523:
My ongoing, never-ending
pursuit of the omnivore-mind continues to be frustrated. I never seem to grasp
what it is. There’s some barrier between my mind and the ‘meat-mind’ which is
stuck. I seem to have a very strong instinct that it needs shifting. And for
that we might need a bit of magic, to help transform what’s on one side of the barrier
to the other side - to transform the feeling-of-being-vegan from a mundane
feeling into something special.
I like to attach the word ‘special’ to the attraction of
‘being vegan’. But can I, or can you, ever succeed in projecting what it’s
like to be vegan, to someone who hasn’t experienced it? Can what I say ever be
picked up, by non-vegans? And if it can, can it be seen as an ‘attraction’ by
them? (And not as a threat?).
Attraction: for me, the magic is within the attraction. It lifts
me up and puts me down in another world.
Vegans are in another world in so many ways, by virtue of
lifestyle. That ‘other world’ has a different frequency, so they say (but I
don’t understand that) but I did notice something like that a long time ago - I
noticed an almost magical quality come into my feelings ... when I started to look
at food differently. Things became attractive that weren’t before. Accepting
vegan food was total. Accepting what it symbolised was total too. Food wasn’t
just the maker of taste sensation or energy or stomach-filling but
responsibility.
Food is a pleasure. It’s a taste experience, and there’s energy,
etc, but it’s also driving a lot of activity. We take on deliberate actions
like shopping, like preparing and cooking food. My decision, a vegan’s
decision, comes from one thing about food, that it is specifically chosen for
its ‘harm-free-ness’. To me, no other criteria is as important as that.

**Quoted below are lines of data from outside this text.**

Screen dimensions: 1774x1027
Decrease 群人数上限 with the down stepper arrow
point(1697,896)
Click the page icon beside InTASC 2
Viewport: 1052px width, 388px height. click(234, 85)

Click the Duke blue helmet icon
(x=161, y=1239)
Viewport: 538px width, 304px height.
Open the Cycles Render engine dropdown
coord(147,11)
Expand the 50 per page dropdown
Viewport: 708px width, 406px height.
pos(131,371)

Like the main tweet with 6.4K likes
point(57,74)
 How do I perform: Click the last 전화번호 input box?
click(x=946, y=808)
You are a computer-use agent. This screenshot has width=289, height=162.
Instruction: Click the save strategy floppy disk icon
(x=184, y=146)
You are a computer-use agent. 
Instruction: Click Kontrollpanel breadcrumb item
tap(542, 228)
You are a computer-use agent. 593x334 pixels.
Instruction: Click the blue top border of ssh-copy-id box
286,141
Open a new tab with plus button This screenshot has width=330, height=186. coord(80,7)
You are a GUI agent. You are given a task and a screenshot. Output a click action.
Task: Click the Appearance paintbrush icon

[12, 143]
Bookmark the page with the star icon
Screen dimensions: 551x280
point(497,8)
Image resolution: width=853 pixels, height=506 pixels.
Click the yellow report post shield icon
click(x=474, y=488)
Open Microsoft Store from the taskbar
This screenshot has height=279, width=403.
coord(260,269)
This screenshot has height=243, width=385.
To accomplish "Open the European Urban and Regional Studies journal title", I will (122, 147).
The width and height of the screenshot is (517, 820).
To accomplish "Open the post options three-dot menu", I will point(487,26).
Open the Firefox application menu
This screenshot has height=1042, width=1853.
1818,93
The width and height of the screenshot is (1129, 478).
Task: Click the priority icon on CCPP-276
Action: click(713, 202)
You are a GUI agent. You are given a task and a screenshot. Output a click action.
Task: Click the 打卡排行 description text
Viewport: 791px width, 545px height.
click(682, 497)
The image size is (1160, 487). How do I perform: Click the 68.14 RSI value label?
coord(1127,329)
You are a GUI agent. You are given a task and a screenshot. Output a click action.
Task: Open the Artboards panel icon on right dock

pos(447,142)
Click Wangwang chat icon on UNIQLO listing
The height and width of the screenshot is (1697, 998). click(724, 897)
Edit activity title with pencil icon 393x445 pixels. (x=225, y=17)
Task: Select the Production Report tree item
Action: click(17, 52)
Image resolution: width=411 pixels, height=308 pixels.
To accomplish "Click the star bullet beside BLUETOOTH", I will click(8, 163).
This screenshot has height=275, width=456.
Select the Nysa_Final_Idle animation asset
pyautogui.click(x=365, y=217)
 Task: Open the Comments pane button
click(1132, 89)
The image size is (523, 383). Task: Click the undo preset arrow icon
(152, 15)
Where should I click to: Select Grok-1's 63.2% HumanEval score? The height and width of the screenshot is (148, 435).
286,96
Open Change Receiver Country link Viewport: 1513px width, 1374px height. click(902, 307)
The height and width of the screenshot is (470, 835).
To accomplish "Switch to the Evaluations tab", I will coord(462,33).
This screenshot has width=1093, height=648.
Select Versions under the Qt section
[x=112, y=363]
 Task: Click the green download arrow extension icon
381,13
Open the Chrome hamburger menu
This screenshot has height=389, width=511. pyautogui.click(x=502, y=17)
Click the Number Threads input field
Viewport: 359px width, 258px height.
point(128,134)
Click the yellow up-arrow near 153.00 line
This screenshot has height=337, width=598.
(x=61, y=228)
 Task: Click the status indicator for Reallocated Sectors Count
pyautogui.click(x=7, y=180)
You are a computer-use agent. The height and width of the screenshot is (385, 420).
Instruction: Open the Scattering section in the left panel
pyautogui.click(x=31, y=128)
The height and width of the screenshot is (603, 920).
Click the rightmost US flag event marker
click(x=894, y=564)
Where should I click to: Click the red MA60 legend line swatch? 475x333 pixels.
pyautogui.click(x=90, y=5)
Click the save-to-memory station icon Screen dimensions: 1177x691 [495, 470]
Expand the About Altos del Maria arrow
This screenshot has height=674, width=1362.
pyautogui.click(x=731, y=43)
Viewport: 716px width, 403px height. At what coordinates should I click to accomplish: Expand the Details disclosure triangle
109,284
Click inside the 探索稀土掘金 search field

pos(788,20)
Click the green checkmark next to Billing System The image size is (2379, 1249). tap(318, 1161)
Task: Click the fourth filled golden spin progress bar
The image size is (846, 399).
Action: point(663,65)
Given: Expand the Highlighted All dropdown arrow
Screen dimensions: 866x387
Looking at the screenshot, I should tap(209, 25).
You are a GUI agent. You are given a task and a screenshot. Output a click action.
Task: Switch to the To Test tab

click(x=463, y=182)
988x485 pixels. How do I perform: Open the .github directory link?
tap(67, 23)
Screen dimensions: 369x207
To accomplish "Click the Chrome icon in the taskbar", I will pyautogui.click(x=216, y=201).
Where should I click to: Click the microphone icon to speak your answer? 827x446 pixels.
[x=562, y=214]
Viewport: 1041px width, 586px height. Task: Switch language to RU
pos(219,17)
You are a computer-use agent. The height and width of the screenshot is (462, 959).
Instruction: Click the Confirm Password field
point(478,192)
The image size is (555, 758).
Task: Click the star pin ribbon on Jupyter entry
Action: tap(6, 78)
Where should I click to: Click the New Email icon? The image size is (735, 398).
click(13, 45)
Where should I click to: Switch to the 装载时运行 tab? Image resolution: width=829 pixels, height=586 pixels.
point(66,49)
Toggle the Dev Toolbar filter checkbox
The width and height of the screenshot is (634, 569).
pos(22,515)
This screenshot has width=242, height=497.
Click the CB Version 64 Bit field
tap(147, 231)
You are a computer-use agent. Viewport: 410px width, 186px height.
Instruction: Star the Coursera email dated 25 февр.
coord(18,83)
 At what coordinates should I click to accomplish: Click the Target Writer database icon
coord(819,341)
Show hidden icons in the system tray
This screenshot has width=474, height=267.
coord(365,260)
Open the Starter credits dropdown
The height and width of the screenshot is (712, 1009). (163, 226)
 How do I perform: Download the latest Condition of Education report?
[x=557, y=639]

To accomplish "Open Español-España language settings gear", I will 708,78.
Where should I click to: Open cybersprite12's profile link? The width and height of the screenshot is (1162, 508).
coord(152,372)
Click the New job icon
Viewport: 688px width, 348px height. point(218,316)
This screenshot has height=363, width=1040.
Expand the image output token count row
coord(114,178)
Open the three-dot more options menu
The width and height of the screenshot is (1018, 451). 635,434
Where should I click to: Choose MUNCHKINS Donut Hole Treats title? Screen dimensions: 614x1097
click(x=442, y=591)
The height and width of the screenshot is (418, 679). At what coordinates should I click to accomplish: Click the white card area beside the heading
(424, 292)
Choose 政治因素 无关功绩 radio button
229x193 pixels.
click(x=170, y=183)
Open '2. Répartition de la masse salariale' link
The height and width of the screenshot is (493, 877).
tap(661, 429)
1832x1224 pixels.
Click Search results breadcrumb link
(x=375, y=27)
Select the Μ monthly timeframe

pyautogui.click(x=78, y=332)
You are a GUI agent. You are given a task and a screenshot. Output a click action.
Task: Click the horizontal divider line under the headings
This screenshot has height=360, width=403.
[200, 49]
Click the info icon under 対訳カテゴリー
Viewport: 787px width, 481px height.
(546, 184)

My decision, and my daily reinforcement of it, is based on what
I once considered an uncomfortable philosophy. Living by it turns it into something
entirely comfortable.
I didn’t realise that the magic of something so simple (in
this case a plant-based-food regime) could make me so happy, happy enough to
willingly re-make my one decision, every day. Now I can dance and eat at the
same time, and always could ever since I let my membership of ‘The Killing
Club’ lapse, indefinitely.
Surely, the most happy feeling anyone can imagine is being
in love, but isn’t that feeling just part of a whole family of feelings. The
feeling of being in love is almost the same as not-hurting-animals-for-my-own-survival.
And that set of feelings is possible for us in the West, because we are lucky
enough to have the choice of what foods to eat.